◆ Problem ◆
Only the lines from the one containing "Do Not Sell" through the end of the material should be printed, exactly as they appear. Leave out pictures.
========================================
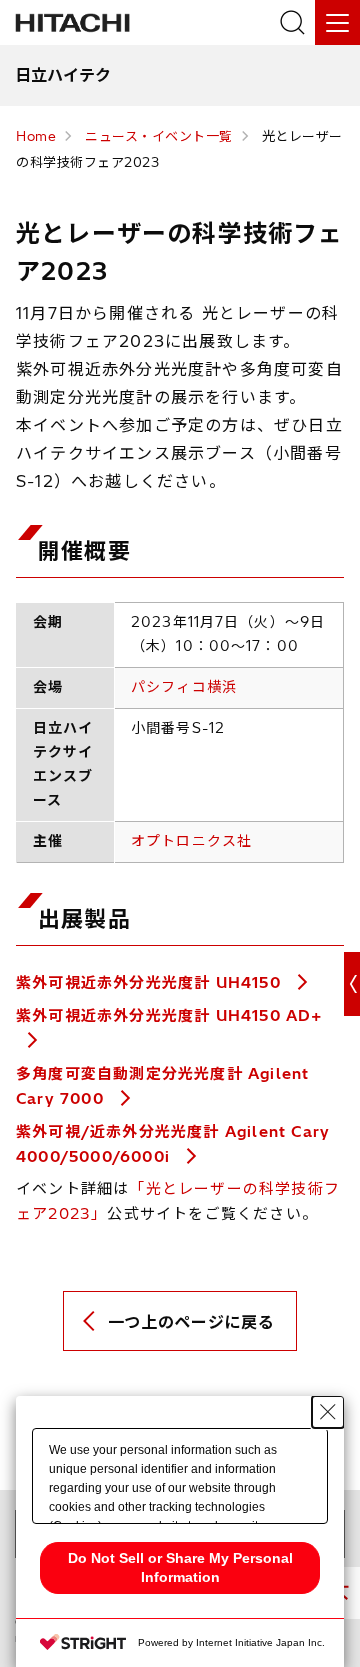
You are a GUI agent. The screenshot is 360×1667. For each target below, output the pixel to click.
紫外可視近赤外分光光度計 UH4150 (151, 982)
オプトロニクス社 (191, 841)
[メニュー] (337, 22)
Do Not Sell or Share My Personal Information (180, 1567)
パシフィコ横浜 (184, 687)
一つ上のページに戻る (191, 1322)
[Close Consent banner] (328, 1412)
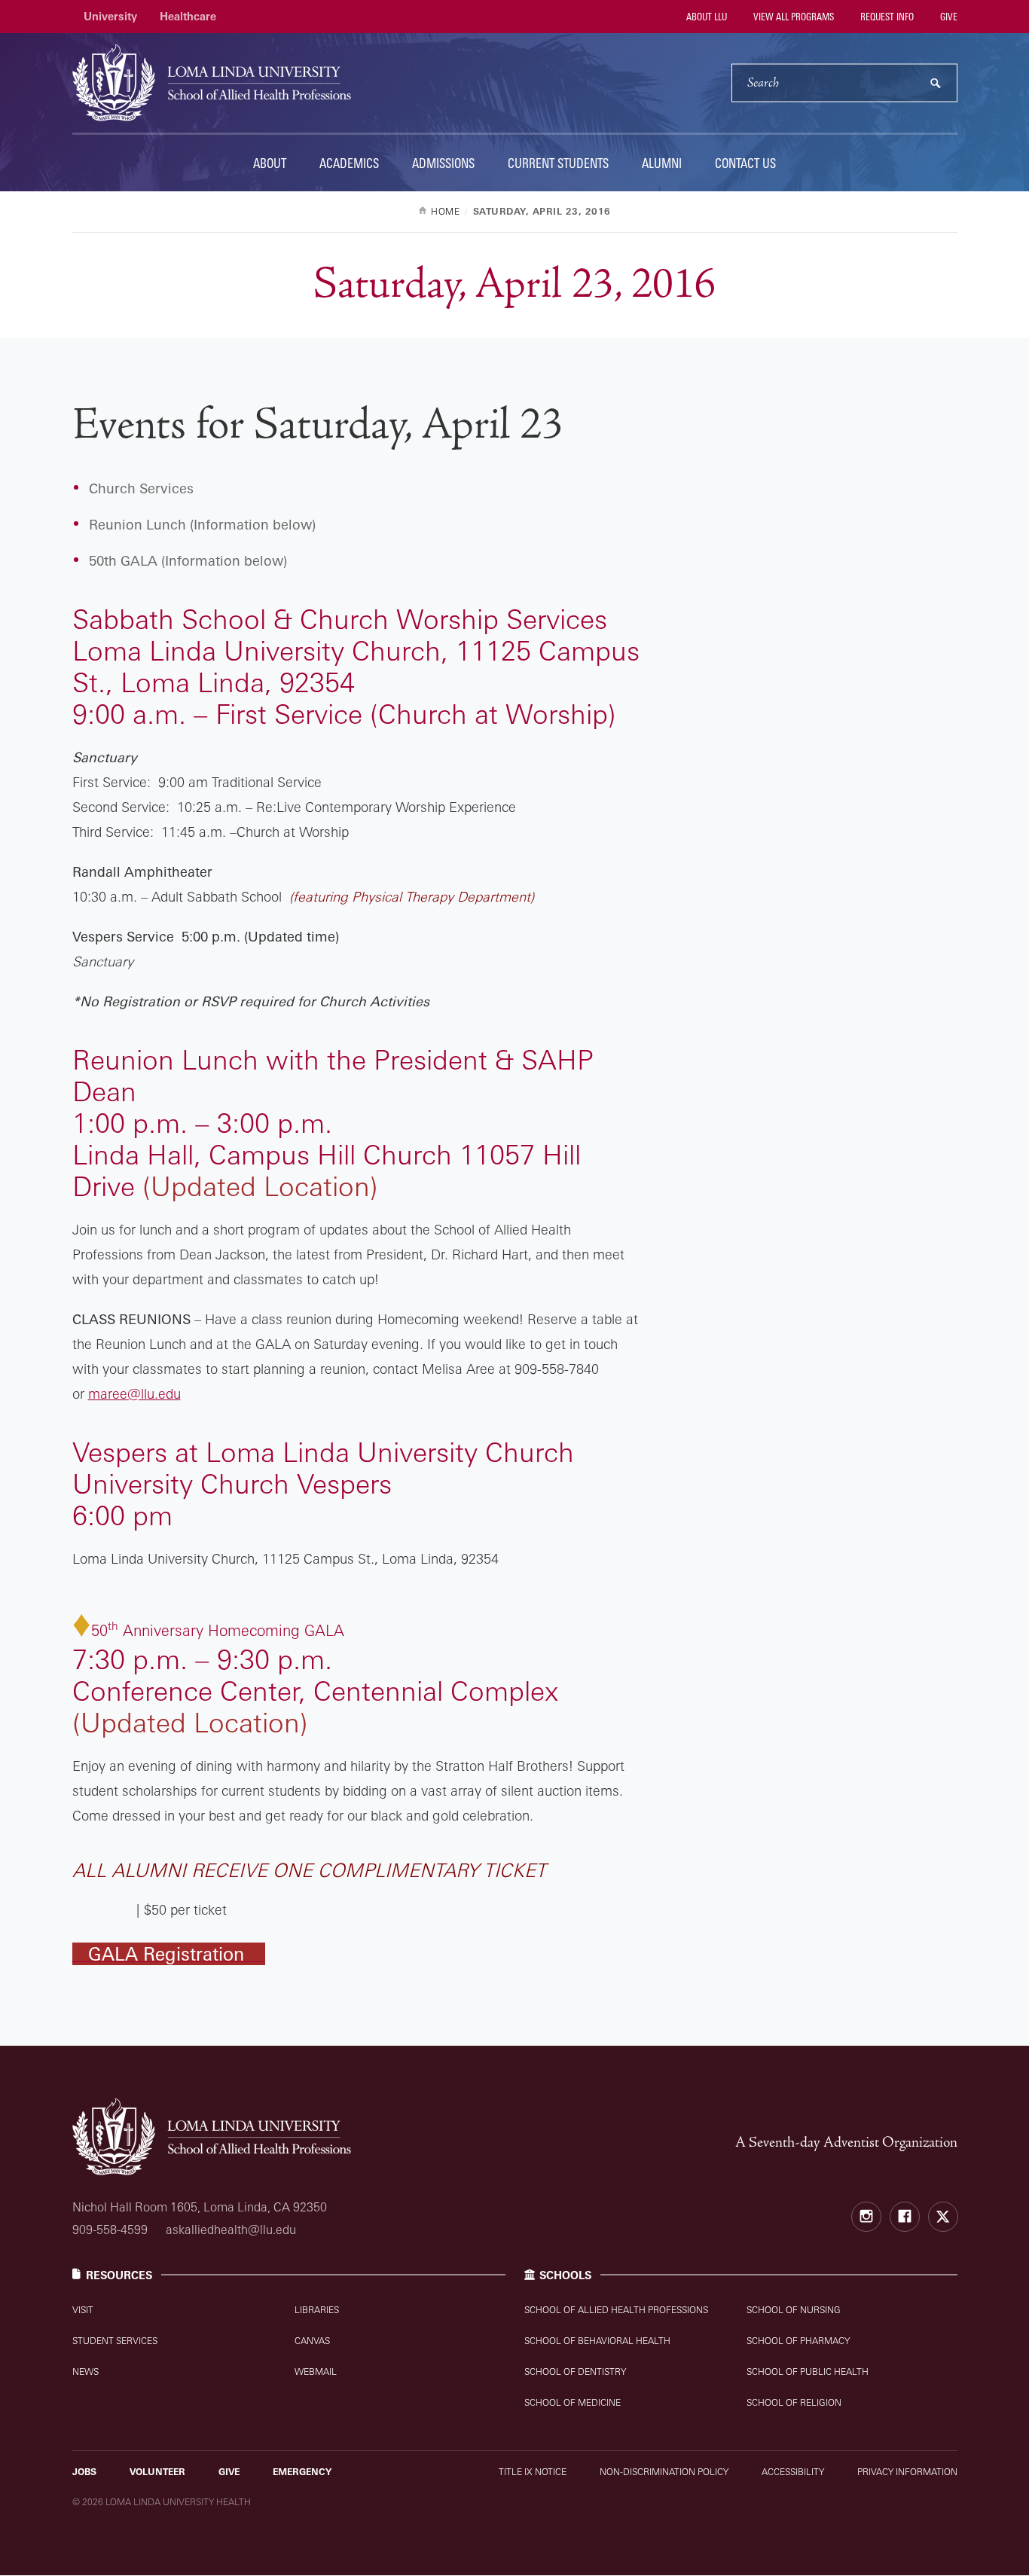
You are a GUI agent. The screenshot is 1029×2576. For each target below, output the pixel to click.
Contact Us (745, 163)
========================================
◆ Solution ◆
Do Not Sell or Share My Personal Information (180, 1567)
パシフィコ横浜 (184, 687)
一つ上のページに戻る (191, 1322)
[Close Consent banner] (328, 1412)
You are a GUI agent. The screenshot is 1029×2576. For each target below, output the pixel to click.
Contact Us (745, 163)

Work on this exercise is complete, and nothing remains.